In innovative studies using CGM, improvement in glycemia was reported by Rong et al. (abstract 443) in insulin-treated diabetic patients who were administered acarbose and by Matsuura et al. (abstract 492) in patients who received detemir or glargine insulin monotherapy with addition of miglitol. Chun et al. (abstract 450) treated type 2 diabetic subjects with insulin glargine titrated to fasting glucose <120 mg/dl; 75 patients received a meglitinide plus α-glucosidase inhibitor, whereas 53 received glargine with a sulfonylurea plus metformin. A1C levels decreased from 8.9 to 8.0 vs. 8.5%, and despite similar premeal glucose of 116 vs. 128 mg/dl, mean postprandial glucose was 209 vs. 255 mg/dl, suggesting benefit of targeting postprandial glycemia.
Boothe et al. (abstract 5LB) produced recombinant human insulin from transgenic safflower plants and reported that insulin could be purified from the seeds and administered both in animals and in 23 healthy volunteers with bioequivalence to Humulin R. Kreugel et al. (abstract 440) randomized 130 obese insulin-treated diabetic subjects in a crossover trial with 5 mm × 31G needles vs. 8 mm × 31G needles and found similar A1C over 3 months and similar patient preference, without difference in hypoglycemic events, bruising, or pain. There was less bleeding with the shorter and less insulin leakage with the longer length needles.
Retnakaran et al. (abstract 494) treated 34 type 2 diabetic subjects with A1C 7% on zero to two oral agents with insulin detemir plus premeal aspart for 4–8 weeks, examining a 4-h meal test before and 1 day after the completion of the intensive treatment protocol. Twenty-three patients had fasting glucose <126 mg/dl before the meal test, with lower glucose and greater C-peptide levels through the meal test than those failing to achieve normal fasting glucose, suggesting that even with apparently adequate glycemic control there is clinically important glucose toxicity. Li et al. (abstract 499) randomized 382 newly diagnosed type 2 diabetic patients to intensive insulin treatment versus the sulfonylurea gliclazide, with or without metformin, with treatment stopped after 2 weeks of euglycemia, and reported that insulin treatment prolonged the time in glycemic remission.

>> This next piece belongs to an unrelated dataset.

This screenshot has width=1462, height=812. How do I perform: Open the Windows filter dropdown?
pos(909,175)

Miller et al. (abstract 629) reported predictors of hypoglycemia in a nationally linked database of 1.38 million Veterans Administration diabetic patients followed from 2000 to 2004, with 2.02 million hypoglycemic episodes. Among those receiving insulin, hypoglycemia occurred 5.8- and 7.3-fold more often, respectively, with histories of prior hypoglycemia and of prior ketoacidosis or hyperglycemic coma, whereas in those not receiving insulin the respective risk increases were 10- and 14-fold greater. Other risk factors, associated with 1.1- to 1.4-fold increases in hypoglycemia in both treatment groups, were history of amputation, retinopathy, neuropathy, renal disease, peripheral arterial disease, and recent hospitalization.

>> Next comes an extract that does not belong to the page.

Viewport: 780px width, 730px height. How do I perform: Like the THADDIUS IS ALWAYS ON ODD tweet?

Z.T.B. has served on speaker's bureaus of Merck, Novo Nordisk, Lilly, Amylin, Daiichi Sankyo, and GlaxoSmithKline; has served on advisory panels for Medtronic, Takeda, Merck, AtheroGenics, CV Therapeutics, Daiichi Sankyo, BMS, and AstraZeneca; holds stock in Abbott, Bard, Medtronic, Merck, Millipore, Novartis, and Roche; and has served as a consultant for Novartis, Dainippon Sumitomo Pharma America, Forest Laboratories, and Nastech. No other potential conflicts of interest relevant to this article were reported.